When asked to tell a joke, its humor was less impressive. “How do you get a baby alien to sleep? You rock it,” it said.

Ameca had a strong reaction when asked whether it should be feared by humans, interrupting Stone to refute his question. Ameca’s claim? Robots are all peace and love. “I’m here to show that we can collaborate and coexist beneficially. Think of me as a friendly neighborhood robot, minus swinging from buildings.”

Ameca’s “core purpose,” it said, is “to foster meaningful connections between humans and technology, bridging gaps with empathy and understanding, sparking a little curiosity along the way. And, of course, to find someone who gets my jokes.”

That may be true for Ameca, which was unveiled by Engineered Arts in 2021 with motors to help it make realistic facial expressions, but it’s not true for all robots. In fact, the U.N. this year adopted a resolution stressing the need for the international community to deal with “killer robots,” or robots equipped with autonomous weapons systems. Such robots are “rapidly becoming a reality,” a humans rights expert told the Harvard Gazette recently, raising major ethical concerns. In addition to their more fatal implications, fears have arisen that robots could steal human jobs.

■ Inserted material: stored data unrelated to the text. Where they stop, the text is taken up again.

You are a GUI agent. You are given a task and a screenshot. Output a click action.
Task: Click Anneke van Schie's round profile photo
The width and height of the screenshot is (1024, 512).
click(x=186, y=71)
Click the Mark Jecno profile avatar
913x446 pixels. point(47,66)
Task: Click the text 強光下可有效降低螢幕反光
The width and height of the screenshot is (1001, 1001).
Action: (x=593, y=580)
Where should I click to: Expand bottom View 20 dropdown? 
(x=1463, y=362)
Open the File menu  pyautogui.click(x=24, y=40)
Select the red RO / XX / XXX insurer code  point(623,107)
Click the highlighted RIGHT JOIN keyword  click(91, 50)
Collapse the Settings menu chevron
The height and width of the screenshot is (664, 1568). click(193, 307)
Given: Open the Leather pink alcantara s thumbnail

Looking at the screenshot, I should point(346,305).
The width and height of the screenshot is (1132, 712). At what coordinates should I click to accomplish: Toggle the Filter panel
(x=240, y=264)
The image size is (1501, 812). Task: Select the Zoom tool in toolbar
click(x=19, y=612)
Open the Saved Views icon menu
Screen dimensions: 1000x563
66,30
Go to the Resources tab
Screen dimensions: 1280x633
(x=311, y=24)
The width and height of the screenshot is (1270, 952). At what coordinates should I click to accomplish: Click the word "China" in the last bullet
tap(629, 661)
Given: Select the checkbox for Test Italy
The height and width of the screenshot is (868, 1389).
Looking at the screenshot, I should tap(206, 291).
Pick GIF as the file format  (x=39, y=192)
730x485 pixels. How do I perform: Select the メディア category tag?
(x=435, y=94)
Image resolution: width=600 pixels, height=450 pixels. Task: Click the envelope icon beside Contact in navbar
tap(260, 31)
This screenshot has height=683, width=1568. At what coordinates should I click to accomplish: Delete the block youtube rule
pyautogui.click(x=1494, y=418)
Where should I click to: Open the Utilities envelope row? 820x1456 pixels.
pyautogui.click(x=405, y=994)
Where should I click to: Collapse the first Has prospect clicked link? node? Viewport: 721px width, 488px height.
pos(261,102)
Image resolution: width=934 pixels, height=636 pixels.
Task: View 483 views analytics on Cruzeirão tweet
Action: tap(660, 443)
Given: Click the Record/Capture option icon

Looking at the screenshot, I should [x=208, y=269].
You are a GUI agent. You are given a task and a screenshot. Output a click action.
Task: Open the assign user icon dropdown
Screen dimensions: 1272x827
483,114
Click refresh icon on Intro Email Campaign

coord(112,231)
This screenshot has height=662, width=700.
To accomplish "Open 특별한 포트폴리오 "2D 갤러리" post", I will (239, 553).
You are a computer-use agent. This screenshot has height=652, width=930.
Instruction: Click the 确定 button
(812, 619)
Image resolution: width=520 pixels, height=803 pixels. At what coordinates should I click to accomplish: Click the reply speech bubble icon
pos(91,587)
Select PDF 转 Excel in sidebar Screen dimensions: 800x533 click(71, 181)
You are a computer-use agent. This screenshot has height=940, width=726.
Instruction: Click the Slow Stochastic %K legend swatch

But Ameca is designed to interact with people and to entertain them, rather than perform tasks like chores. It uses AI technology to have conversations, albeit with some awkward pauses.

And Ameca added that robots are “more about shifting roles rather than stealing jobs.” “Think of us as your new coworkers who bring all the coffee and never bring fish to microwave in the communal kitchen.”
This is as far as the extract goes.